On 23 November 1997, Tare scored the winning goal in a 1–0 away victory against 1. FC Nürnberg. On 1 March 1998, Tare scored twice against SV Meppen in a 4–3 win. On 15 May 1998, he again scored the winning goal against 1. FC Nürnberg for the second time that season, netting in the 84th minute in a 2–1 victory. On 7 June 1998, on the final matchday of the league season against Carl Zeiss Jena, Tare scored in the 47th minute as Fortuna Düsseldorf came from 3–0 down to win 4–3 away. During the whole season, Tare scored 13 league goals as Fortuna Düsseldorf finished 7th in the table.

On 9 August 1998, Tare scored his first goal of the 1998–99 2. Bundesliga season in the 5th minute in a 3–1 win against FC Gütersloh. He scored again in the following match against Uerdingen 05 four days later, netting the equaliser in the 76th minute in a 2–2 draw. In the 1998–99 DFB-Pokal, Tare scored a brace in a 7–4 first-round win against SV Straelen and netted the winning goal in a 2–1 victory over 1860 Munich in the second round to send Fortuna Düsseldorf into the round of 16, where they were eliminated by Werder Bremen. On 9 September 1998, Tare scored twice against TeBe Berlin in a 2–2 draw. On 27 November 1998, Tare scored the winning goal in a 1–0 away victory against Energie Cottbus. By the end of the first half of the season, Tare had scored 10 league goals, including three penalties. During the second half of the season, he added one further league goal, taking his tally to 11 league goals in 29 appearances as Fortuna Düsseldorf finished bottom of the table and were relegated to the Regionalliga.

===Kaiserslautern===
After Fortuna were relegated to the third tier, Tare returned to the Bundesliga in summer 1999 by joining 1. FC Kaiserslautern. He made his debut on 10 July 1999 in the 1999 DFB‑Ligapokal preliminary round against Bayer Leverkusen, coming on as a half‑time substitute in a 3–1 loss that resulted in elimination from the competition. He faced strong competition in attack from players such as Olaf Marschall, Youri Djorkaeff, and the emerging Miroslav Klose. He made his Bundesliga debut on 14 August 1999 against Borussia Dortmund in the opening matchday of the 1999–2000 Bundesliga season, coming on as a substitute for the final two minutes in a 1–0 win. On 4 November 1999, Tare made his European competition debut in the 1999–2000 UEFA Cup second-round match against Tottenham Hotspur, coming on as an 83rd-minute substitute for Michael Schjønberg as his side scored twice in the 90th minute to secure a 2–0 victory. He scored his first goal in his 17th league appearance on 8 April 2000 on matchday 28 against Schalke 04 in a 2–1 away win, starting the match, playing 86 minutes and scoring the opening goal in the 5th minute. Later that month, Tare played the full 90 minutes and scored a hat-trick against Ulm 1846 in a 6–2 win. In total, he made 22 Bundesliga appearances, often as a substitute, and scored four goals.
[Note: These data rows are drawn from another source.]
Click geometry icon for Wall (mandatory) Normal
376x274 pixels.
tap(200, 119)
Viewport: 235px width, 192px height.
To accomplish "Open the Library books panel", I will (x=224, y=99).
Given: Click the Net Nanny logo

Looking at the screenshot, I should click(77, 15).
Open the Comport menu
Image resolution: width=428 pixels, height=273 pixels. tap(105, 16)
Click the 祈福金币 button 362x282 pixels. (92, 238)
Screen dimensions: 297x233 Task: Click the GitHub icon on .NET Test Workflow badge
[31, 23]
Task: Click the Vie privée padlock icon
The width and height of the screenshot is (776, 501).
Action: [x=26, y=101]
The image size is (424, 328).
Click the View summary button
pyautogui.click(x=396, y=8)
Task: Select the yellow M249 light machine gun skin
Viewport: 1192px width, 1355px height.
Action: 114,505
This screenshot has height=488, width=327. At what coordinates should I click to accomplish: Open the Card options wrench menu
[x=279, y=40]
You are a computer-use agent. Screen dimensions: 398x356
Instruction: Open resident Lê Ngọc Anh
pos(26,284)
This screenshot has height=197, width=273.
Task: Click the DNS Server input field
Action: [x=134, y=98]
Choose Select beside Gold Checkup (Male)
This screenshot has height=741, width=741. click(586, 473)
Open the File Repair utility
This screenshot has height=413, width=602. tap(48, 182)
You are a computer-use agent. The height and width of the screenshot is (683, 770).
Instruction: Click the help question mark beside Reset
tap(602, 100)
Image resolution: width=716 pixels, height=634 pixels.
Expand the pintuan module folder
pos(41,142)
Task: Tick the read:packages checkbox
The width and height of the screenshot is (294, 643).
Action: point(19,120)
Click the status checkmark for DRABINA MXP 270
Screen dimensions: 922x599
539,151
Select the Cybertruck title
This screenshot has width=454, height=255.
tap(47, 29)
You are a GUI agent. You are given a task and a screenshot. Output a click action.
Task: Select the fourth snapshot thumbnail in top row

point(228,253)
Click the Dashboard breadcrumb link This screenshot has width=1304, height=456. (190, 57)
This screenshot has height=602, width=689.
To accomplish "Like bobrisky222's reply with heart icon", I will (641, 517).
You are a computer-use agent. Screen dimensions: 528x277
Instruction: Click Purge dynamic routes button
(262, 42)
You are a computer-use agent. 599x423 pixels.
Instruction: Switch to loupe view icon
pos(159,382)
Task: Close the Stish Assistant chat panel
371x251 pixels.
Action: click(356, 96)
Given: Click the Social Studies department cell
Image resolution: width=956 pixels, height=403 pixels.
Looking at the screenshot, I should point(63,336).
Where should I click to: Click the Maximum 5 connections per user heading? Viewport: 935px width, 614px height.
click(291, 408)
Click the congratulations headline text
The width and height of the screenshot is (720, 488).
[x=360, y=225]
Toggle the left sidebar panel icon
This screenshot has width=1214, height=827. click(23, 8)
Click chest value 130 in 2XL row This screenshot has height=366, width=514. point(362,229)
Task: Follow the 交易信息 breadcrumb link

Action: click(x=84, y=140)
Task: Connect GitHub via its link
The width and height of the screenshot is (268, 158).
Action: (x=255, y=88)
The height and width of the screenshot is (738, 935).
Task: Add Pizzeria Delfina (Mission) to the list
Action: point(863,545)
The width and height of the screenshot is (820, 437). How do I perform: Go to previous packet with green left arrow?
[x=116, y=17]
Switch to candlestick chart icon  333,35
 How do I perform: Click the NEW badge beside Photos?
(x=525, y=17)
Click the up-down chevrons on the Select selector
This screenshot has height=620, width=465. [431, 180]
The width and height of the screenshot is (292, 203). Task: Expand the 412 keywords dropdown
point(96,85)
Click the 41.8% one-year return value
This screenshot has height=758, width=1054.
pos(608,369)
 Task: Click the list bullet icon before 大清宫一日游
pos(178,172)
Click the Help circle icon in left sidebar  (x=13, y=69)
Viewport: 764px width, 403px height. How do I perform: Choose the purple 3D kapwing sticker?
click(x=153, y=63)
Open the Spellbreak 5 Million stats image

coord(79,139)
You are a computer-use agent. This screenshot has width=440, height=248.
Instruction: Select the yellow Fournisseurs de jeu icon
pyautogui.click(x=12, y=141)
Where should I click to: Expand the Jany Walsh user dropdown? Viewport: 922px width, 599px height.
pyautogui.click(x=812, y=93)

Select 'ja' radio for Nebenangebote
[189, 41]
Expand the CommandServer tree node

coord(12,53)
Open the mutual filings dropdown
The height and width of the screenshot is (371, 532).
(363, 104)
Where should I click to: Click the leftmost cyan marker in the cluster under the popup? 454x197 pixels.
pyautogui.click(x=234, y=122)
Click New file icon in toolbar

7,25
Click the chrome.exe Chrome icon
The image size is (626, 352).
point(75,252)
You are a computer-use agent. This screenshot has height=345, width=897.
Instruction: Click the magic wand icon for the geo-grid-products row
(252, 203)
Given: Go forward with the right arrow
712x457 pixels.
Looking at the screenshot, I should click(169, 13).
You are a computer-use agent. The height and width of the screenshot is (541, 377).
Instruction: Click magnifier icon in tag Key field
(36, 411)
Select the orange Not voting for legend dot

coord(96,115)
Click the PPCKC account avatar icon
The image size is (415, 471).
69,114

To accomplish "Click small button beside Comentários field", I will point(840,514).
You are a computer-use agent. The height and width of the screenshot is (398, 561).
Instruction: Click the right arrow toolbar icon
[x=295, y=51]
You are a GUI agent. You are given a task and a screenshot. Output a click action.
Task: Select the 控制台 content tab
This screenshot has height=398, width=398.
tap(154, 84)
In the following season, he fell further down the pecking order. He started the season by scoring in the 1999 DFB‑Ligapokal preliminary round on 27 July 2000 against 1860 Munich, netting in the eighth minute to open the scoring in a 2–0 win. In the next round, Tare played the full 90 minutes against Bayern Munich on 30 July 2000 as Kaiserslautern were defeated 4–1 in the semi-final. On 11 September 2000, Tare scored his first European goal in the 2000–01 UEFA Cup first-round match against Bohemians, netting in the 79th minute after coming on as a substitute in a 3–1 away victory. During the first months of the 2000–01 Bundesliga season, Tare made four appearances, including one start, before moving to Italy during the winter transfer window.

===Brescia===
In January 2001, Tare joined Serie A club Brescia, managed by Carlo Mazzone. He made his Serie A debut on 28 January 2001 in a 1–1 draw against Milan, coming on as an 84th-minute substitute for Andrea Pirlo. The following week, he scored his first Serie A goal, opening the scoring in the 37th minute in a 3–1 away win against Bari. After missing two matches shortly after his arrival, Tare featured regularly for Brescia for the remainder of the 2000–01 Serie A season, alternating between substitute appearances and occasional starts, mainly serving as a backup to Dario Hübner in attack while partnering regularly with Roberto Baggio. On 8 April 2001, he played the full match against Reggina and scored his second Serie A goal in a 4–0 win. On 17 June 2001, in the final matchday of the Serie A season, Tare played the full 90 minutes against Bari and scored twice, helping Brescia come from behind to win 3–1. Tare finished the season with a total of 17 appearances and four goals. Brescia finished eighth in the league.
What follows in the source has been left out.